>>
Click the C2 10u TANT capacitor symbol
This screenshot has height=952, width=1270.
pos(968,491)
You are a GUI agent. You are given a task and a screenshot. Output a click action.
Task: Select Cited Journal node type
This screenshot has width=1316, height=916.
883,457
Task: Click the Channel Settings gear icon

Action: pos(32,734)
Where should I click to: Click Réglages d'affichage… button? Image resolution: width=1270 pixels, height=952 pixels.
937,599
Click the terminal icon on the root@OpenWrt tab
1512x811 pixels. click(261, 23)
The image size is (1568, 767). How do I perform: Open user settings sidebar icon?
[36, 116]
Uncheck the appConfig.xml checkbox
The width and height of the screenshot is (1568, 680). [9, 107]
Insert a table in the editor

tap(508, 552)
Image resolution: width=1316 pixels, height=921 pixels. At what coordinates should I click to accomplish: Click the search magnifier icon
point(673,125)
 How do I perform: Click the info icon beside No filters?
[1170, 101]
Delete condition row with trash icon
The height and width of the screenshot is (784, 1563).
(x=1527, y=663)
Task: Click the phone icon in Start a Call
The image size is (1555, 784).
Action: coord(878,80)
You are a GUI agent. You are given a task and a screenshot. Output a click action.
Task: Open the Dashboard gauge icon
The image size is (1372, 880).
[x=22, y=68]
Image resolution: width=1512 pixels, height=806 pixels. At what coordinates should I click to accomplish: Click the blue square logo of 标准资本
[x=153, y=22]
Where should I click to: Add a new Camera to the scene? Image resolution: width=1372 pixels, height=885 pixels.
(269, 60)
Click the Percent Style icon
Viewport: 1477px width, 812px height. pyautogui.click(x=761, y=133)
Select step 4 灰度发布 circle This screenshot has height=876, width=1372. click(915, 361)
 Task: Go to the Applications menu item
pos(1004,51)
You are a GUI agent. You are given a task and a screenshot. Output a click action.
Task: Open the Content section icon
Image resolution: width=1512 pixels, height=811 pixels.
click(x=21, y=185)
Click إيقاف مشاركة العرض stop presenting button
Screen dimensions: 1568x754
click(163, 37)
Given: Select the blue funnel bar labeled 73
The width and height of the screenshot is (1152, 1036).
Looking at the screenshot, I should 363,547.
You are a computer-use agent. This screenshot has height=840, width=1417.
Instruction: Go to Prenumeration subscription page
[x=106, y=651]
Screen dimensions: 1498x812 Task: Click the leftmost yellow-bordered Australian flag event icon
<<
## [What is needed]
Restate all of the entries exactly, please.

## [Response to this task]
Click the C2 10u TANT capacitor symbol
This screenshot has height=952, width=1270.
pos(968,491)
You are a GUI agent. You are given a task and a screenshot. Output a click action.
Task: Select Cited Journal node type
This screenshot has width=1316, height=916.
883,457
Task: Click the Channel Settings gear icon

Action: pos(32,734)
Where should I click to: Click Réglages d'affichage… button? Image resolution: width=1270 pixels, height=952 pixels.
937,599
Click the terminal icon on the root@OpenWrt tab
1512x811 pixels. click(261, 23)
The image size is (1568, 767). How do I perform: Open user settings sidebar icon?
[36, 116]
Uncheck the appConfig.xml checkbox
The width and height of the screenshot is (1568, 680). [9, 107]
Insert a table in the editor

tap(508, 552)
Image resolution: width=1316 pixels, height=921 pixels. At what coordinates should I click to accomplish: Click the search magnifier icon
point(673,125)
 How do I perform: Click the info icon beside No filters?
[1170, 101]
Delete condition row with trash icon
The height and width of the screenshot is (784, 1563).
(x=1527, y=663)
Task: Click the phone icon in Start a Call
The image size is (1555, 784).
Action: coord(878,80)
You are a GUI agent. You are given a task and a screenshot. Output a click action.
Task: Open the Dashboard gauge icon
The image size is (1372, 880).
[x=22, y=68]
Image resolution: width=1512 pixels, height=806 pixels. At what coordinates should I click to accomplish: Click the blue square logo of 标准资本
[x=153, y=22]
Where should I click to: Add a new Camera to the scene? Image resolution: width=1372 pixels, height=885 pixels.
(269, 60)
Click the Percent Style icon
Viewport: 1477px width, 812px height. pyautogui.click(x=761, y=133)
Select step 4 灰度发布 circle This screenshot has height=876, width=1372. click(915, 361)
 Task: Go to the Applications menu item
pos(1004,51)
You are a GUI agent. You are given a task and a screenshot. Output a click action.
Task: Open the Content section icon
Image resolution: width=1512 pixels, height=811 pixels.
click(x=21, y=185)
Click إيقاف مشاركة العرض stop presenting button
Screen dimensions: 1568x754
click(163, 37)
Given: Select the blue funnel bar labeled 73
The width and height of the screenshot is (1152, 1036).
Looking at the screenshot, I should 363,547.
You are a computer-use agent. This screenshot has height=840, width=1417.
Instruction: Go to Prenumeration subscription page
[x=106, y=651]
Screen dimensions: 1498x812 Task: Click the leftmost yellow-bordered Australian flag event icon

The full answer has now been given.